To cook a 12- to 13-pound unthawed bird, set the oven temperature to 325 F about 5 1/2 hours before serving. Cover a baking pan with foil, and place a rack on the pan. Remove the plastic wrap from the turkey, and put the turkey on the rack. After two or 2 1/2 hours, begin to monitor the breast temperature with a thermometer. After 3 1/2 hours, remove the organ bag from the center and add any additional vegetables or stuffing. Resume cooking, and ensure the bird cooks evenly for the remaining time.
For those even more adventurous, woodworker Josh Vogel paired with Food & Wine magazine online to present his perfectly smoked holiday turkey.
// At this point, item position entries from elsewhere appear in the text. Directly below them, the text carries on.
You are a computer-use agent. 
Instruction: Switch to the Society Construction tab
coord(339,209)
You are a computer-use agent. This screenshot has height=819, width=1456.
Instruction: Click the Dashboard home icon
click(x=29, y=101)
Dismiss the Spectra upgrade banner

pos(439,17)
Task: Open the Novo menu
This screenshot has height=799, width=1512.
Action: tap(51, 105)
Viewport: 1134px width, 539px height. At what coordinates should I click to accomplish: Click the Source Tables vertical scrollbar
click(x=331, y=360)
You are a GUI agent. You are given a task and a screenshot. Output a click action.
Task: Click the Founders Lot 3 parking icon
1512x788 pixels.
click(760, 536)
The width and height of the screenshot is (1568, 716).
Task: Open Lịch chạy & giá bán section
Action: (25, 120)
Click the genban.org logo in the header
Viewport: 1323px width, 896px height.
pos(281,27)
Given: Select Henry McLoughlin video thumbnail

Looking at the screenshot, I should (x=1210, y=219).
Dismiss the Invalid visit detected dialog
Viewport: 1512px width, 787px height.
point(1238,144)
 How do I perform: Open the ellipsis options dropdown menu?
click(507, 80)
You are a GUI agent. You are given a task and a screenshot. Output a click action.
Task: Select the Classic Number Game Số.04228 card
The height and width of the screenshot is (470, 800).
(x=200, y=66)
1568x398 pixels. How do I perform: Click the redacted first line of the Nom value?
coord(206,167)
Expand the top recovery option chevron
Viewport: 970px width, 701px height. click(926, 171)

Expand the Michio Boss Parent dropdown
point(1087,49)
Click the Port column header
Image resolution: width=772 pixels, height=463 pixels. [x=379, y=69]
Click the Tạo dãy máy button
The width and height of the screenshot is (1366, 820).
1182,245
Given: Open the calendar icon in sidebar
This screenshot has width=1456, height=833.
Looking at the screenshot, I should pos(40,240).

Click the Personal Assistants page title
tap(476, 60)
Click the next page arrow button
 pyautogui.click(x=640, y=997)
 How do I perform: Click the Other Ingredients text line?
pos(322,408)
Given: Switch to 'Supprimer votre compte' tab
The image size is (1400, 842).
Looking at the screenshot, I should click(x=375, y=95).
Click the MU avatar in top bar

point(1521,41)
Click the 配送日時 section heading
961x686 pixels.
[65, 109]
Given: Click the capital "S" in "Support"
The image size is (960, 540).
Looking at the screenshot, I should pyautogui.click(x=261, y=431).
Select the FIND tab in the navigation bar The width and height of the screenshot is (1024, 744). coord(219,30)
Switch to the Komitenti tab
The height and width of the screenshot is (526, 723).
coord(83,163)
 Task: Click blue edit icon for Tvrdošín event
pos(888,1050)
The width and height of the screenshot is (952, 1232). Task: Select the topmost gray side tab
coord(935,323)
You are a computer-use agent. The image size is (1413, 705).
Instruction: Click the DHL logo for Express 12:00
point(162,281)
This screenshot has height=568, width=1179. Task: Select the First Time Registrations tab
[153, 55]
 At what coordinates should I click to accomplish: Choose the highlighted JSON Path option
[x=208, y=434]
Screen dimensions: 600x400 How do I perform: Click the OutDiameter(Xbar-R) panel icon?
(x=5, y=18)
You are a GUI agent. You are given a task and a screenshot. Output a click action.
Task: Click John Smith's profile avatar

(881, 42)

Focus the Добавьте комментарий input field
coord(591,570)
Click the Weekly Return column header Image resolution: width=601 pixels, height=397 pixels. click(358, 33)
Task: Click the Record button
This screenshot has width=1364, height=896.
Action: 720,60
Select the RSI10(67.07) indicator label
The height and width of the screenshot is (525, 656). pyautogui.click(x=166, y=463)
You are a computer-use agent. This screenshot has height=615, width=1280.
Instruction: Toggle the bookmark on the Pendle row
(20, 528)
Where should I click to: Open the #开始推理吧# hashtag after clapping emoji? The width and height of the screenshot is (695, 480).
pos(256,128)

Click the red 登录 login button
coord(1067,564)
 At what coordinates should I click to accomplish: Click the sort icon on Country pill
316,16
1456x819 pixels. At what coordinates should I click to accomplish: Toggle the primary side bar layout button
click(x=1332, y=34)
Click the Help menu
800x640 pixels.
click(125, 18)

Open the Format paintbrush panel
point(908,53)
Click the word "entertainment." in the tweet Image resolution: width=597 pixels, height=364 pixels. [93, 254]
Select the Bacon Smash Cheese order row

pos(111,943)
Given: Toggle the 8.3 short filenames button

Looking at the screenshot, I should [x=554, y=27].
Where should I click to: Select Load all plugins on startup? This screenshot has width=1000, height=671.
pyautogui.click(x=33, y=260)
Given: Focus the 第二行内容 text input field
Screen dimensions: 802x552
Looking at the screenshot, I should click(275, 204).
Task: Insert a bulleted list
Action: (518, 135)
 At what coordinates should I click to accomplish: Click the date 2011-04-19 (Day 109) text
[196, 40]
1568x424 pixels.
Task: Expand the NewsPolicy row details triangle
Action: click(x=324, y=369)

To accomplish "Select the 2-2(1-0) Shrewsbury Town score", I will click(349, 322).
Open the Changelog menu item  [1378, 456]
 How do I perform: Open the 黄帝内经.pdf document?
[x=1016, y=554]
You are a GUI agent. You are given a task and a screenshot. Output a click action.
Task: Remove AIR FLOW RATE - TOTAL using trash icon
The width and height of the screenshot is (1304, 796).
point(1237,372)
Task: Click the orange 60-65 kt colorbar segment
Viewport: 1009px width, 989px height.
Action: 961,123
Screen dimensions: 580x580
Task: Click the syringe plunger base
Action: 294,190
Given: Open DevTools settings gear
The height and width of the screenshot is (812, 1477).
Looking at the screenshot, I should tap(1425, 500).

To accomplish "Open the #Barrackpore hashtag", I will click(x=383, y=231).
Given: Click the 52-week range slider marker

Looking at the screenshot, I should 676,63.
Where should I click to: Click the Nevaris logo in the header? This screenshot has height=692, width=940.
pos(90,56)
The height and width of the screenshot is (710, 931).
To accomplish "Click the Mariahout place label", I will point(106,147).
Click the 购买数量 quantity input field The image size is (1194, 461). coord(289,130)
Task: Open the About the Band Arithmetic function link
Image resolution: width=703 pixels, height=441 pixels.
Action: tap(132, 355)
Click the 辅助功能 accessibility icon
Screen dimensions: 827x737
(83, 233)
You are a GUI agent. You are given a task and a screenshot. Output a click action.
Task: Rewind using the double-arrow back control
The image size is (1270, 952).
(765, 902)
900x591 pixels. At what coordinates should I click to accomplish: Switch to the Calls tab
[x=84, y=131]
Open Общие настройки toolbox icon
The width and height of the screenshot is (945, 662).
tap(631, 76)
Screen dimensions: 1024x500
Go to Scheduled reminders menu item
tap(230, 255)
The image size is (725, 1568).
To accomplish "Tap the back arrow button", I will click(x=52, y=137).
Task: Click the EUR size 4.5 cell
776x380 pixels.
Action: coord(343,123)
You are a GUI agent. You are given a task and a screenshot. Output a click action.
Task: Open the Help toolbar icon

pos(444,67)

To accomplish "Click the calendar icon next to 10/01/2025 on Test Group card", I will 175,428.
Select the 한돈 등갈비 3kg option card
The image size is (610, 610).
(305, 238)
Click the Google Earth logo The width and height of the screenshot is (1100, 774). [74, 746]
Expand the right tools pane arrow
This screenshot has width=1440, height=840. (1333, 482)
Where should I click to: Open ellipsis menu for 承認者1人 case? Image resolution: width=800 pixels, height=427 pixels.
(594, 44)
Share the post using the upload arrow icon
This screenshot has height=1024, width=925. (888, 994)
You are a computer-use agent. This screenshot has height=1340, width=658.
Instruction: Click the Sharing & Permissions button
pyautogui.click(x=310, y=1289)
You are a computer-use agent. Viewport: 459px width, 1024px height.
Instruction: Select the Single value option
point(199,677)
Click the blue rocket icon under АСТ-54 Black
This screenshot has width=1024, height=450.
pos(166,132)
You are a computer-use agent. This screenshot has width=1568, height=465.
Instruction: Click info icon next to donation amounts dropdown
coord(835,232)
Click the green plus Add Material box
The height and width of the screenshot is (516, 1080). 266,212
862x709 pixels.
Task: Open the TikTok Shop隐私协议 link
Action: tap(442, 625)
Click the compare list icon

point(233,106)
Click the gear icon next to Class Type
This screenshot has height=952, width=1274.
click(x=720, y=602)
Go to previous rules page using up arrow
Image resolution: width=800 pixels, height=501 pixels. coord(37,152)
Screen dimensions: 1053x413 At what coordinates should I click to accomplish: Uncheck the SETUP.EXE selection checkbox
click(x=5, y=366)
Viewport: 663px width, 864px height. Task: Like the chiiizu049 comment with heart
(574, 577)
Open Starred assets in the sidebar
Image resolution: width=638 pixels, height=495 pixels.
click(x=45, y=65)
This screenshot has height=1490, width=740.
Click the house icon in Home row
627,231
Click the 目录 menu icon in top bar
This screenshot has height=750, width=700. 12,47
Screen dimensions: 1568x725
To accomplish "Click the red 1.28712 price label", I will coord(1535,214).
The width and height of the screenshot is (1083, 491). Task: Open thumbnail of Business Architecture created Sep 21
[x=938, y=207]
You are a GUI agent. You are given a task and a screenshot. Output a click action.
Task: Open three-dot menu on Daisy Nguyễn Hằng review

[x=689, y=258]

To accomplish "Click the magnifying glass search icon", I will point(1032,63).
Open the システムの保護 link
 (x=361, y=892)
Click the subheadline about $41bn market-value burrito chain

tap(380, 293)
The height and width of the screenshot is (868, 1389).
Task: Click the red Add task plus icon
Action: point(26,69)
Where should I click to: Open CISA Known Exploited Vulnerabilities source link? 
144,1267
Although this recipe requires some special equipment, the tenderness of the slow-cooked turkey will not disappoint. Pair it with a medium-bodied, berry-rich California red wine.
3 gallons water
1 1/2 cups fine sea salt
3/4 cup pure maple syrup
12 thyme sprigs
5 dried bay leaves
1 head garlic, halved crosswise
One 10-pound turkey, neck and giblets reserved for another use
2 pounds cherry wood chips (or other fruitwood chips), soaked in water overnight
In a very large pot, combine water, maple syrup, sea salt, thyme, bay leaves and garlic to make a brine. Stir brine until salt is completely dissolved. Add turkey, breast side down. Top with a plate to keep it submerged, and refrigerate for 24 hours.
Light a hardwood charcoal or wood fire in a smoker firebox. Heat smoker to 200 F. Scatter soaked wood chips around coals; they should smolder but not flare. Set a drip pan filled with water on the bottom of the smoke box.
Remove turkey from brine, and pat dry inside and out with paper towels. Tuck the wing tips under, and tie legs together with string. Set the turkey over the drip pan. Smoke the turkey for about five hours, until a thermometer inserted in an inner thigh reads 165 F. Monitor coals throughout the smoking process, and add more coals and/or chips and water as needed to maintain temperature and smoke level. Transfer the turkey to a carving board and let rest for 20 minutes before serving.
Putting a new spin on an old favorite can easily impress new friends and finicky family members, or at least vary your holiday celebration. Whether you want to set it and forget it in the oven, or grab some friends and hang out around the smoker, you can switch up your holiday turkey recipe for a delicious result.